So a lot of people from twitterstuck have been contacting me worriedly, because I've been on and off the past two weeks. Heck, a lot of people have been contacting me in general being worried. I feel like I owe everyone an explanation for my absences in a way that's more than 140 characters on twitter.
I know I've been extremely unreliable the past two weeks. I feel extremely apologetic for it. I'm sorry, guys. I'm trying my very best but I've got this thing around August and September where I coccoon into myself and hibernate.
I'm trying not to do that this year, so if I can ask people the favour that if they don't see me for awhile, if you can try to check up on me, I would appreciate it. I'm not hiding because I want to. I feel trapped in the fact I keep having trouble contacting more people than myself. Because unfortunately, the thing I hate to say is that yes, there is a reason to worry.
There's a few things going on right now and it's more than just my foot being injured. I have social anxiety disorder and it's striking me pretty bad. So's my depression. And my PTSD. And my anxiety. And I can't sleep at all. Basically, I'm fucked. I see my psych on Wednesday.
Usually I spend a lot of time on twitterstuck when I'm like that but due to the aforementioned cocooning, it's the opposite this time. August and September are when I hide because they're the months that hold three bad anniversaries for me: my mom dying, my mom's birthday, and when I was infected with lyme.

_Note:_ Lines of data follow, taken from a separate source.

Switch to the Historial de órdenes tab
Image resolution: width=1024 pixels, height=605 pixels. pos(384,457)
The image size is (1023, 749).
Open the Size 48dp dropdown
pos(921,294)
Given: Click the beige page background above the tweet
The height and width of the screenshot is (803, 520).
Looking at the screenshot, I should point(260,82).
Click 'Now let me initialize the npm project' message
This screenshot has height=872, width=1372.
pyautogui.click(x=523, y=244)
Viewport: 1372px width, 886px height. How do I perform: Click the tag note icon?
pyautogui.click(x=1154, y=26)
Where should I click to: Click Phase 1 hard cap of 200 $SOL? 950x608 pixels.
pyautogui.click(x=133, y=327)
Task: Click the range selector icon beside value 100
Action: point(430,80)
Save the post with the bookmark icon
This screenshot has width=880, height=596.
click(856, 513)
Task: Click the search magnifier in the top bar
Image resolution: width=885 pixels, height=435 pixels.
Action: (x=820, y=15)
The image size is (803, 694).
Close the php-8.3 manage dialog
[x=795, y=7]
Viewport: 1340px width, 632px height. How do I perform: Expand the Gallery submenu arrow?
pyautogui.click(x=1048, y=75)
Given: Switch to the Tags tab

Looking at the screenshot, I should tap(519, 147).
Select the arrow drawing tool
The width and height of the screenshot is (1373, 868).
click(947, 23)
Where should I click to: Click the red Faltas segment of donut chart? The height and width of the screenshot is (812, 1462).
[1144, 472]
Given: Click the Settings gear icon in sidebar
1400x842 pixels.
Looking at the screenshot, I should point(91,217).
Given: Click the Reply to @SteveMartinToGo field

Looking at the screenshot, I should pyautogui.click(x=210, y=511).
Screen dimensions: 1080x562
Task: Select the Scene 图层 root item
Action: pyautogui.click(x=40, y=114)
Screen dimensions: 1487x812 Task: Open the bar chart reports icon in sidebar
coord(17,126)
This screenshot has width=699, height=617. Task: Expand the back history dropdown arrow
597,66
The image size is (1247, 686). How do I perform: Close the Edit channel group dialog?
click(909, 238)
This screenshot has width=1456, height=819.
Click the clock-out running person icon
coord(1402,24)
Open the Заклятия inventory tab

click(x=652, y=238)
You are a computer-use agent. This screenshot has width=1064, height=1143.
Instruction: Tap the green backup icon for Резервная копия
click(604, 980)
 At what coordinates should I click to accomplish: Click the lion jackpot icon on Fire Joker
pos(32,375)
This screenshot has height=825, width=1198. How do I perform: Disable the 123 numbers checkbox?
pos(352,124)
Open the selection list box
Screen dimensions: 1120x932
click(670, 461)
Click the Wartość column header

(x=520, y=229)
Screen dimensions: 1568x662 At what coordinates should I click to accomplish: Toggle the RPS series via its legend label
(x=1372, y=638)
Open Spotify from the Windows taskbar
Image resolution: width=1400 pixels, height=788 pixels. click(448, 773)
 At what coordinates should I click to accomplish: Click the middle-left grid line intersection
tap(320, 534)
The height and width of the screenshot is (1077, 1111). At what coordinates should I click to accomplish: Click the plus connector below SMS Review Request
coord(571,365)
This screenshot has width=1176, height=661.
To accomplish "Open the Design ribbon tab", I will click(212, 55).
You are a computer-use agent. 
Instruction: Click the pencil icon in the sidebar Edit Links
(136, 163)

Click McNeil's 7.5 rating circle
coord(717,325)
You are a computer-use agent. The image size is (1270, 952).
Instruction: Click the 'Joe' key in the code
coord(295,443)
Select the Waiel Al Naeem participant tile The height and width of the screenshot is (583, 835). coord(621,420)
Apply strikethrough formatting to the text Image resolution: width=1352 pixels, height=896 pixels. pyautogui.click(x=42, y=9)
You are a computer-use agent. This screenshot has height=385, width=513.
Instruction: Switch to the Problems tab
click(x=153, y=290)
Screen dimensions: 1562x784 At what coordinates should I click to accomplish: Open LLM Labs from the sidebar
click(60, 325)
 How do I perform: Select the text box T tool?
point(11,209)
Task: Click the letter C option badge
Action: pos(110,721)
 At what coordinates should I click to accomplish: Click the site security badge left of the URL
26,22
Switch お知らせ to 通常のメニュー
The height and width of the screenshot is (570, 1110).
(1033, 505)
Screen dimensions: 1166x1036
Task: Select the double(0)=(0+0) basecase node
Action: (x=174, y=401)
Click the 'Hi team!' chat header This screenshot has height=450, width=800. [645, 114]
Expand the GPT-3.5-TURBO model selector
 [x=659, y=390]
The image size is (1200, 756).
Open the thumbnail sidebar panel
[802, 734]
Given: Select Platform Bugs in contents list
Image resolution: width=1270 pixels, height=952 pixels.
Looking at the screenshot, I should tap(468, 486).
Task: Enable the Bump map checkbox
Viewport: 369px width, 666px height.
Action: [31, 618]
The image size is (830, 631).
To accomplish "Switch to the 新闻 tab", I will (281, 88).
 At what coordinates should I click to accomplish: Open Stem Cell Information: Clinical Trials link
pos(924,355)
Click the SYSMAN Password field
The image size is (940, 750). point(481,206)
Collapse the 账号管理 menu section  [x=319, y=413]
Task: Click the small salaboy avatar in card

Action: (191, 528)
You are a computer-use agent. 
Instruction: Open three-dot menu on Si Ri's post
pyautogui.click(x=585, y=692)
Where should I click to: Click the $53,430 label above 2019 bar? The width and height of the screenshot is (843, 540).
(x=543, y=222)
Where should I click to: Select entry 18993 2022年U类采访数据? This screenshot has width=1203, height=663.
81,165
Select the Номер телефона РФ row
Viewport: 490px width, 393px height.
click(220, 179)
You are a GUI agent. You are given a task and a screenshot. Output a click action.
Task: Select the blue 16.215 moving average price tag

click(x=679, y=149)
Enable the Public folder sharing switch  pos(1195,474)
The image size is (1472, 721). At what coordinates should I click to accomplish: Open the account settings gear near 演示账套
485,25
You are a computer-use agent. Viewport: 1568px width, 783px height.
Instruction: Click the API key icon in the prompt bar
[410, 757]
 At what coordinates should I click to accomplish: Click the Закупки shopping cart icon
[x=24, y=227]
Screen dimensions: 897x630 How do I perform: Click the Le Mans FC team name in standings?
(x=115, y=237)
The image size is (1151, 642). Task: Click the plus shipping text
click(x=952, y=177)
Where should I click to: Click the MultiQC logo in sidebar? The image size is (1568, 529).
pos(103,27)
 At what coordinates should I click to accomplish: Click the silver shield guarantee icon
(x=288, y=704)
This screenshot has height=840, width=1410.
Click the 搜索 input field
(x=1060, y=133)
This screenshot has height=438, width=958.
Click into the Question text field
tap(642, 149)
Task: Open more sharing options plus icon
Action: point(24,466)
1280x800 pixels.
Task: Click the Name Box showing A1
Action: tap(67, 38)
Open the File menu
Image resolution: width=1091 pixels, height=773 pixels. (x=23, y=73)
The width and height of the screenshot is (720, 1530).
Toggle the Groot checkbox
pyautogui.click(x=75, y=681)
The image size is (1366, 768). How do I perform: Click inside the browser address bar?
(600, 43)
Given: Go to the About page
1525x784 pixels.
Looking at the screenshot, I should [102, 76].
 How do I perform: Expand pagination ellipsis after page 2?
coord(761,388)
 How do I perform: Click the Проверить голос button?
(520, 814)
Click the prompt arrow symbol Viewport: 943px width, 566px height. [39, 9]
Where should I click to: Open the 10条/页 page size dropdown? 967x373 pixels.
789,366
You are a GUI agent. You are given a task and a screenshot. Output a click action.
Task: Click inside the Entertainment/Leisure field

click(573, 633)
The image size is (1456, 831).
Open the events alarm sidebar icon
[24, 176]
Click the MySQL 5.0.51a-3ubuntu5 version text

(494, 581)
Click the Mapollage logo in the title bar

So basically I usually hibernate in a ball and depression and PTSD and nerves, but I really don't want to do that this year. So I'm reaching out to my friends and saying, if you don't see me, please message me? Email ( penguins.stride @ gmail ) or facebook (I can provide the link privately) or twitter DM ( my personal davesbluebox or dave's account cogsnotfrogs ). AIM ( areyou99 ) yahoo!Messanger ( email@example.com ) skype ( gostriding ).
I usually try not to ask these things because I don't want to bother people, but since so many people have been contacting me and asking if I'm okay / how they can contact me / how they can check up on me, I feel safe at reaching out.
And I really want to say this: I almost never feel safe in that. But this year, I do. I feel very okay in it. I love you guys. You've changed my life and you've changed it for the better. I love you and am thankful for you every day.
I'm going to try harder, because I know I need to for everyone who's worried about me, but also for myself. I'm going to try to steer myself towards a better path. And I thank you guys in advance for being there while I do it. And for everything you've done for me by just being around. Seriously. I love you.